Against Pittsburgh, four forced fumbles in the first six plays drove the rout over the Panthers. A week ago, the Yellow Jackets limited Virginia to 22 rushing yards. On Saturday, before a sea of red and beneath an azure sky, Tech zapped N.C. State with a double shot of defensive touchdowns in a seven-play span in the second quarter to turn a possible shootout into a record-setting blowout and its eighth win of the season.

Tech, ranked No. 24 in the country, crushed N.C. State 56-23 on Saturday at Carter-Finley Stadium for their third win in a row, the second time in three weeks the Jackets have hung 56 as homecoming guests.

“It’s not pretty,” linebacker and team captain Quayshawn Nealy said of his unit, ranked 115th in the country in yards per play. “But at the end of the day, guys are just fighting and battling out there on the field. We’re coming up with big takeaways or big stops when we need them.”

The Jackets (8-2 overall, 5-2 ACC) maintained their peak offensive efficiency, driving for touchdowns on six of their first seven possessions. On the eighth, with the second-team offense in, Tech was inside the N.C. State 5-yard line when time mercifully expired on the Wolfpack (5-5, 1-5). The Jackets threw only eight times and piled up 479 rushing yards on 64 carries, their highest rushing total since the 604-yard masterpiece against Kansas in 2011 and their most in an ACC game.

Said quarterback Justin Thomas, who distributed the ball in the option offense with few mistakes, “We were running whenever we wanted to.”

B-back Synjyn Days burrowed deeper into his groove in his third consecutive game starting in place of the injured Zach Laskey with his third 100-yard game in a row. Days finished with a career-best 157 rushing yards on only 19 carries. His longest run was perhaps his easiest, a 53-yard first-quarter sprint up the middle as he followed blocks by center Freddie Burden and right guard Shaquille Mason. Burden was quick enough off the ball to put blocks on two different linebackers to create an alley for Days to shoot through.

“(Tech’s linemen) were coming off the ball and changing the line of scrimmage,” coach Paul Johnson said.

Despite the 33-point margin of defeat, N.C. State actually had a chance to take the lead in the second quarter. When Wolfpack quarterback Jacoby Brissett took a second-and-goal snap on the Tech 5-yard line about 4 1/2 minutes into the second quarter, his team trailed 14-13 after holding a brief 13-7 lead before Days’ score.

As a six-man rush closed in, Brissett threw behind wide receiver Bryan Underwood, who couldn’t hold onto the ball. It stayed alive when cornerback Chris Milton unintentionally kicked it into the air.

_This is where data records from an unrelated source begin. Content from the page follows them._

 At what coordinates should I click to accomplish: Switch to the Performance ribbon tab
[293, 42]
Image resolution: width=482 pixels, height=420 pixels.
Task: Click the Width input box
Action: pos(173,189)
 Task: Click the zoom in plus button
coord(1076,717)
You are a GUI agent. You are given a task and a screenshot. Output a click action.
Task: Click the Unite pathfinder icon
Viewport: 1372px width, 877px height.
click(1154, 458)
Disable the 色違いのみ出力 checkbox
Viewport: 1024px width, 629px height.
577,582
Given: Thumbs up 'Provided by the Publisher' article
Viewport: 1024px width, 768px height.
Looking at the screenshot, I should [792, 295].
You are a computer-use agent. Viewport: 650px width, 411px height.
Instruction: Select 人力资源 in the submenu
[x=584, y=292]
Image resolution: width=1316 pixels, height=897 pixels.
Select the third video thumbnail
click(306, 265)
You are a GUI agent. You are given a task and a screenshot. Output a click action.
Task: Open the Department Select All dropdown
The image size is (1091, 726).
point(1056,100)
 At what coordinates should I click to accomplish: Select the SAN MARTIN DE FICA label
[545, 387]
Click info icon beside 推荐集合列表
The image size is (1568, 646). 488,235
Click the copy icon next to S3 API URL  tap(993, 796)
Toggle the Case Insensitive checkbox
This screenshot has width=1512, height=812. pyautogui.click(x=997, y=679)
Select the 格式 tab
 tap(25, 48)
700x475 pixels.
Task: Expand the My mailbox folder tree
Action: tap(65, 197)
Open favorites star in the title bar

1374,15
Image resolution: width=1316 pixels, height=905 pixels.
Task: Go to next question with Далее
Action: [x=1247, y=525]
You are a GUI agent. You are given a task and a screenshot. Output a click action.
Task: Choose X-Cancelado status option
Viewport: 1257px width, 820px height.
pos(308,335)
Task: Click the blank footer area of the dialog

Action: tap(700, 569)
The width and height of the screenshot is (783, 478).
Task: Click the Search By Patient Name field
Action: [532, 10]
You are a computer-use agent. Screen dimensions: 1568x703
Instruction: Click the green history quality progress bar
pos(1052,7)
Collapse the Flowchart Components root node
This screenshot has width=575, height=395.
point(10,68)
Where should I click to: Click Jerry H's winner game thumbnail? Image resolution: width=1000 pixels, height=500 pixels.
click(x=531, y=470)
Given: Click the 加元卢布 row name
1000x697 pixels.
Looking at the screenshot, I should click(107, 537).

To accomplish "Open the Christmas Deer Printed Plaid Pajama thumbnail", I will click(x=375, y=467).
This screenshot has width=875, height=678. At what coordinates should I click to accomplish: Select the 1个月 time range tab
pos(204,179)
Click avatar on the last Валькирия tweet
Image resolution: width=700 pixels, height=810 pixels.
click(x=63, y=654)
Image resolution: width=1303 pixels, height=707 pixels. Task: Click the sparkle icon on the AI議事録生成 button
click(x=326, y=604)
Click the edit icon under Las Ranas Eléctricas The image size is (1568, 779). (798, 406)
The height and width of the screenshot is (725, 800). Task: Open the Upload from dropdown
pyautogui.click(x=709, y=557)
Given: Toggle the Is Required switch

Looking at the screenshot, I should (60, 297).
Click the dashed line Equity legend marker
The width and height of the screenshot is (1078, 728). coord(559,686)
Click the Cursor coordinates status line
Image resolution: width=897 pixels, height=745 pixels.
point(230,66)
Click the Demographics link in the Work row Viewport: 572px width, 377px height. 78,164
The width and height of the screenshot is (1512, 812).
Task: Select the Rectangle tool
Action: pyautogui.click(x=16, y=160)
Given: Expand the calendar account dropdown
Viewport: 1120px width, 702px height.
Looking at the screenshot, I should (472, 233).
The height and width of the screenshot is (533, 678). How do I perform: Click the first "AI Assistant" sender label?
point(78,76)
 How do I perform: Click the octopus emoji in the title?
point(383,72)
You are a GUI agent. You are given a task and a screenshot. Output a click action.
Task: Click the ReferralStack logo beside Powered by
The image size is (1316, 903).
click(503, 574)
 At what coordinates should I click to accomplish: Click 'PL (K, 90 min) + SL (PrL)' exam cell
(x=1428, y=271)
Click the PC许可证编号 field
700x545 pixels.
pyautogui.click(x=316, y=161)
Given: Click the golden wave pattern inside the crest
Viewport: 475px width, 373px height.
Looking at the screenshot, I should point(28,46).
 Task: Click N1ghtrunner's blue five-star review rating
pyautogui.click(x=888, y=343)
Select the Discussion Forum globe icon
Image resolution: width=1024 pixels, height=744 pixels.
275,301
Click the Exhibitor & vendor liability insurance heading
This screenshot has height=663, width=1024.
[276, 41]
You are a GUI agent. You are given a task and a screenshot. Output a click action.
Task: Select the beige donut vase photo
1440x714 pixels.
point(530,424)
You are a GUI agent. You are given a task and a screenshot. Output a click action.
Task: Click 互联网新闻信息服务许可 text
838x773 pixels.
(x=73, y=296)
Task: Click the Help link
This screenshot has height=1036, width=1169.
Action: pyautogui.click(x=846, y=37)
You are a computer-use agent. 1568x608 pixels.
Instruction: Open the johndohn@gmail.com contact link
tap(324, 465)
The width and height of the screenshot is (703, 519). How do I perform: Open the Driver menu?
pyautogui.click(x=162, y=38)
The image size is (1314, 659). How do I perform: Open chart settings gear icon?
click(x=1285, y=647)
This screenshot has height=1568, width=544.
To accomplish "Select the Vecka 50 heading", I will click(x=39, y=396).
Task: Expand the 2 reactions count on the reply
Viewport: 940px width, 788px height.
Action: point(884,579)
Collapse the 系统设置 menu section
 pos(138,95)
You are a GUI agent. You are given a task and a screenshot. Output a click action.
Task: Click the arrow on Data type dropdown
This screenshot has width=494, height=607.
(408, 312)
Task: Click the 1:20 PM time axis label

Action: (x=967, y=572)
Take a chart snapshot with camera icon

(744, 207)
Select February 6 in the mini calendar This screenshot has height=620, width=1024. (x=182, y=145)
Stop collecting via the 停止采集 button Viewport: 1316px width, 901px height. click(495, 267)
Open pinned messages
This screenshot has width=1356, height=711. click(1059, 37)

Nealy seized upon it and took off down the left sideline and reached the N.C. State 30 before he was stripped of the ball by Wolfpack fullback Jaylen Samuels, who also recovered it.

A potential score was averted, but Tech’s defense remained on the field. Two plays later, though, cornerback D.J. White read Brissett, jumped an out route pass for an interception and ran the ball an unchallenged 38 yards for the touchdown.

Brissett, who had thrown three interceptions in his first 297 passes of the season, had thrown two in the span of three plays.

N.C. State came out for the next series and managed to make it through five plays with the ball before surrendering it again when linebacker Tyler Marcordes crashed Brissett on a blitz and forced the ball out. Nealy scooped it up and ran 43 yards for the score, the fourth defensive touchdown of his career.

With 7:12 left in the second quarter, Tech’s offense had scored 14, its defense had scored 14 and N.C. State had put up 13. With only three offensive drives to that point, the Jackets were averaging 9.3 points per possession. N.C. State’s offense ultimately played 25 consecutive snaps and didn’t score. In real time, the Tech offense had been on the sideline about 45 minutes from the time Days scored until the time it came on the field after the defense forced a punt.

“We’re opportunistic,” Johnson said of the defense. “We get some turnovers, find a way to get ’em stopped. It doesn’t look good all the time, but the results have been pretty good. They ran 51 plays in the first half and had (16) points. That’s the bottom line.”

The rest was a series of first downs and touchdowns for the Tech offense. N.C. State had three possessions in the second half, two of them three-and-outs. The Jackets’ second-half time of possession was 24:41.

Johnson called Nealy’s interception off Milton’s left shoe “a big play,” but observed that “they weren’t going to win if they never stopped us, I don’t think.”